Overall is the media underlyingly biased to the left? Probably, but it affects news stories far less than you might think. The nature of the business affects the story content far more than any underlying bias.

Let me take issue with one bit from IlliniPundit though….CBS didn’t deliberately use false documents, they used documents that they did not effectively vet. There is a huge difference between incompetence–even if you want to believe the incompetence had a motivation in wanting to believe them, and an attempt to pass on what may have been forged documents. It was incredibly stupid to do, but it’s a far different type of mistake.

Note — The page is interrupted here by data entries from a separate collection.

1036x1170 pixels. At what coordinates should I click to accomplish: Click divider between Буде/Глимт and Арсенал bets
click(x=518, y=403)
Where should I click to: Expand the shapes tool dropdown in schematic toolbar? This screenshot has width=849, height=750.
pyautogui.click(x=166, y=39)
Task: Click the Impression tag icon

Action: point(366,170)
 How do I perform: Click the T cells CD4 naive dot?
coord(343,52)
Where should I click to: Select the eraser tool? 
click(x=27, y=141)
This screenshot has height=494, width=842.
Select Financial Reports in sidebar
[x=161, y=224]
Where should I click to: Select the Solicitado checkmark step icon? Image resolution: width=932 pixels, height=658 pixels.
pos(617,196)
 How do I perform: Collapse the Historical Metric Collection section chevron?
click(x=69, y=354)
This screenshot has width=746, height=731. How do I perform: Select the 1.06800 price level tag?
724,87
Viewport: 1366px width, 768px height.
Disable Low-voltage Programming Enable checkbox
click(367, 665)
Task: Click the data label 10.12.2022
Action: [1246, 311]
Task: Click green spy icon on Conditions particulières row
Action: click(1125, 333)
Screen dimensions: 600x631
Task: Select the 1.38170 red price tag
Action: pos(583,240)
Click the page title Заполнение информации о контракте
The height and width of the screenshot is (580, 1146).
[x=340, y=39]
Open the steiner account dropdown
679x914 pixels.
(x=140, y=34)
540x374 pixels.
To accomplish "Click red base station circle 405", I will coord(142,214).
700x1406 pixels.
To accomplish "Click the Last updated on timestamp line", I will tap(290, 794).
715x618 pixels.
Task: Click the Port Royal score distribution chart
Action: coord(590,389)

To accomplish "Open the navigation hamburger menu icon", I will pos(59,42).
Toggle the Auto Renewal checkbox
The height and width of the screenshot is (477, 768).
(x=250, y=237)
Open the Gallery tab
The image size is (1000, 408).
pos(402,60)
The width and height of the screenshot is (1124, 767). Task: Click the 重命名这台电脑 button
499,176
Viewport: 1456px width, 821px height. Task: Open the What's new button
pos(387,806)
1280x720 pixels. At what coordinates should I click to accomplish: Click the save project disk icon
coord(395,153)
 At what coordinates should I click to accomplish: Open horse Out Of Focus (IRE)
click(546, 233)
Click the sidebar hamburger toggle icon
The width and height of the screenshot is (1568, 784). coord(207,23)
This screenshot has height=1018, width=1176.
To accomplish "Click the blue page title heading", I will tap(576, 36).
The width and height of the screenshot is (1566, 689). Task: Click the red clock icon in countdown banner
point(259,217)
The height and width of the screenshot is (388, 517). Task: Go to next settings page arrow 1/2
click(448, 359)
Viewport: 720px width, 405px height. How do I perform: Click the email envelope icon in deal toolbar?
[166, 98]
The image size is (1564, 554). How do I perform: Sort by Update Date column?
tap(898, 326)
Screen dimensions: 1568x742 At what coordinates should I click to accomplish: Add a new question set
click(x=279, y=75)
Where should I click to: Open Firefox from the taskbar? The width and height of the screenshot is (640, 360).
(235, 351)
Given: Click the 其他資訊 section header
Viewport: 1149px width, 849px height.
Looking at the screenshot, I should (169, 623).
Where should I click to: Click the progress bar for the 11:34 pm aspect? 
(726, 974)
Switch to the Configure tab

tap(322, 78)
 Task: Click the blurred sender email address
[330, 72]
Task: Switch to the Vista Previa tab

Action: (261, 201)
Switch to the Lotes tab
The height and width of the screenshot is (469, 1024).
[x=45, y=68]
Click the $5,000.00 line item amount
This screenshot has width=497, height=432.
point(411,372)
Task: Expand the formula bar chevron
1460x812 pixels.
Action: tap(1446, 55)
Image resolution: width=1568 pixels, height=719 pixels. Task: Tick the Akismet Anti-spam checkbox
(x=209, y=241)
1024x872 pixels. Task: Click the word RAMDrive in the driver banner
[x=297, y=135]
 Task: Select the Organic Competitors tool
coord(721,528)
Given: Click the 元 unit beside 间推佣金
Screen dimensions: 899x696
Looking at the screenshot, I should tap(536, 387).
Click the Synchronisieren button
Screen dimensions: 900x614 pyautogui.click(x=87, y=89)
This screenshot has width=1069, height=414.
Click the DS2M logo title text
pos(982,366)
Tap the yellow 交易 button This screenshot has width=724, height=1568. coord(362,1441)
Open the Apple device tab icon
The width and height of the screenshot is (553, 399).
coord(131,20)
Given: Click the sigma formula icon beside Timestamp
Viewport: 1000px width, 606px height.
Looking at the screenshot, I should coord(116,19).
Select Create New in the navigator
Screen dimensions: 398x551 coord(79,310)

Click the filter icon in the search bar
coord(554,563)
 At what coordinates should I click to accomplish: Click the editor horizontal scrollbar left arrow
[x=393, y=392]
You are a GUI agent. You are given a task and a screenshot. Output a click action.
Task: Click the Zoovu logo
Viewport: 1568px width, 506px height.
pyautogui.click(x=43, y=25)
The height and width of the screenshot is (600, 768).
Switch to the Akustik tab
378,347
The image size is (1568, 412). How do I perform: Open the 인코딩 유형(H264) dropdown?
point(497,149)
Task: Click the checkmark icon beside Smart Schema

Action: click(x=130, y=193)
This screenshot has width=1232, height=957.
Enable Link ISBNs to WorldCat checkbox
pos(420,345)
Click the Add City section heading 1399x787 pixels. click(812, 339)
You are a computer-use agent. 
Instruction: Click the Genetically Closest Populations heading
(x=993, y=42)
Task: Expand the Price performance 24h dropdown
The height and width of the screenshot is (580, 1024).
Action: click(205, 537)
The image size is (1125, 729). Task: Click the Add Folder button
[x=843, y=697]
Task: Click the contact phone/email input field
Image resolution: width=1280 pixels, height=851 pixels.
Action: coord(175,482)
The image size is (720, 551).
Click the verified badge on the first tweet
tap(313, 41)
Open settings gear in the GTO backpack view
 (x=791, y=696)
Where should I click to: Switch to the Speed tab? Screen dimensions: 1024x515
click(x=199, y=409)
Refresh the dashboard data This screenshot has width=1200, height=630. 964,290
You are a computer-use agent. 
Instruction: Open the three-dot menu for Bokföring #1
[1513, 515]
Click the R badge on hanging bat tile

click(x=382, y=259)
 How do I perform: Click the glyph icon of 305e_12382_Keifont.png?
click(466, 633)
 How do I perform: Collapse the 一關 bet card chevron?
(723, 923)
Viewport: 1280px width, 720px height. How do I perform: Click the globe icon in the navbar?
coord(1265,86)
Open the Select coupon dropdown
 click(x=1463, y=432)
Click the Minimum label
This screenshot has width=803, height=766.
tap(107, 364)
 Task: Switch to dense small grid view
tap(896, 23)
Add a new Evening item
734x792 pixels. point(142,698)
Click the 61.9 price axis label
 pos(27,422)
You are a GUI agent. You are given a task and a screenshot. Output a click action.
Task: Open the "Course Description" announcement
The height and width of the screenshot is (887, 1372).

The problem of discussions about media bias is that they inevitably select on the dependent variable–a bad story that is biased one way or the other instead of looking for bias in a larger swathe of stories. But then, ideologues get the answer they want when they select on the dependent variable so it works out for them.

That Pesky First Amendment

School officials in Wilmette have suspended students for a web site that was developed apparently away from school. I believe Eric Zorn has brought up this issue previously and it is one that concerns me as well. If the behavior did not involve school equipment in the creation of the site, the students should be eligible for civil suits for the content, but the school has no business being involved. The school cites the site as being disruptive, but so could a site attacking the due process of a school’s judicial code. Disruptive can often be a good thing in schools that often value conformity over democratic criticism.

Now, the students involved appear to be insensitive jerks who deserve whatever punishment their parents dream up and certainly have opened themselves up to a libel lawsuit and perhaps a harrassment charge, but the school’s role in this, as reported is inappropriate.

Why Didn’t the Trib Hire Marin Full Time?

Her column is one of the best hardhitting political columns in town. Certainly there is some overlap with Kass, but can a paper really have too many good local columnists?

The challenger in this race is Larry Dominick. At 57, he too has found opportunity in Cicero. Thirty-four years ago he began his work for the town on the garbage trucks, but by the time of his retirement last year, he was the deputy superintendent of police. Like Ramiro Gonzalez, Dominick has been a loyal soldier in the army of despots that has governed Cicero over the decades, but no longer he says. He insists he is ready for reform and will lead the charge.

Bringing democracy to Cicero for the first time since before Capone.